Fig. 34–8.The crab nebula as seen through a blue filter and a polaroid. (a) Electric vector vertical. (b) Electric vector horizontal.

In Fig. 34–8 we look at the same object, using light in a region of the spectrum which has no bright spectral line, so that we see only the central region. But in this case, also, polarizers have been put on the telescope, and the two views correspond to two orientations $90^\circ$ apart. We see that the pictures are different! That is to say, the light is polarized. The reason, presumably, is that there is a local magnetic field, and many very energetic electrons are going around in that magnetic field.

We have just illustrated how the electrons could go around the field in a circle. We can add to this, of course, any uniform motion in the direction of the field, since the force, $q\FLPv\times\FLPB$, has no component in this direction and, as we have already remarked, the synchrotron radiation is evidently polarized in a direction at right angles to the projection of the magnetic field onto the plane of sight.

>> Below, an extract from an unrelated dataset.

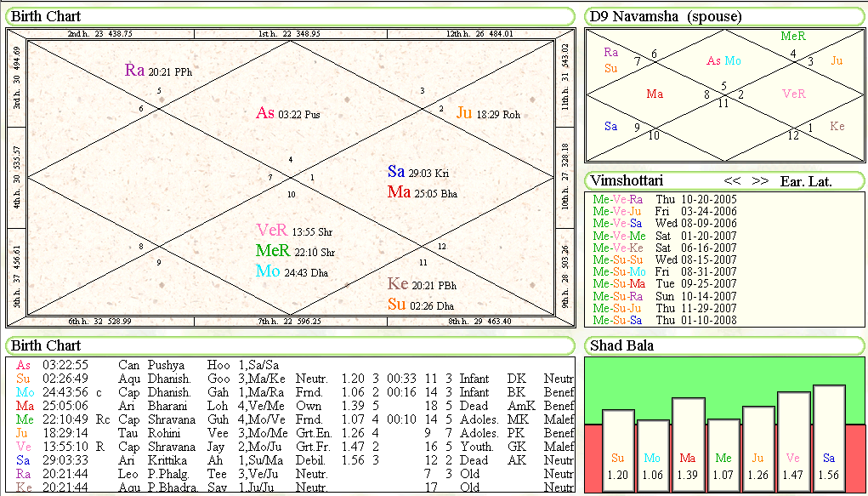
Task: Click Birth Chart header above the planet table
Action: pyautogui.click(x=46, y=345)
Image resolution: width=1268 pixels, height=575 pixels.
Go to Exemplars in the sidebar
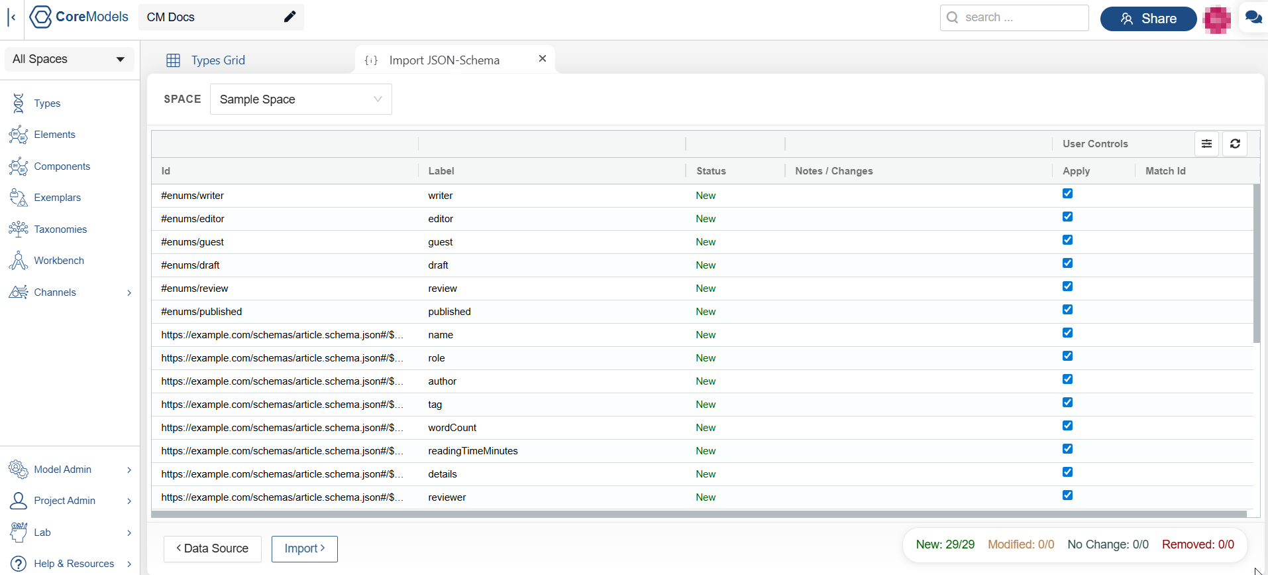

Putting these two facts together, we see that in a region where one picture is bright and the other one is black, the light must have its electric field completely polarized in one direction. This means that there is a magnetic field at right angles to this direction, while in other regions, where there is a strong emission in the other picture, the magnetic field must be the other way. If we look carefully at Fig. 34–8, we may notice that there is, roughly speaking, a general set of “lines” that go one way in one picture and at right angles to this in the other. The pictures show a kind of fibrous structure. Presumably, the magnetic field lines will tend to extend relatively long distances in their own direction, and so, presumably, there are long regions of magnetic field with all the electrons spiralling one way, while in another region the field is the other way and the electrons are also spiralling that way.

What keeps the electron energy so high for so long a time? After all, it is $900$ years since the explosion—how can they keep going so fast? How they maintain their energy and how this whole thing keeps going is still not thoroughly understood.


Fig. 34–9.A fast electron passing near a nucleus radiates energy in the direction of its motion.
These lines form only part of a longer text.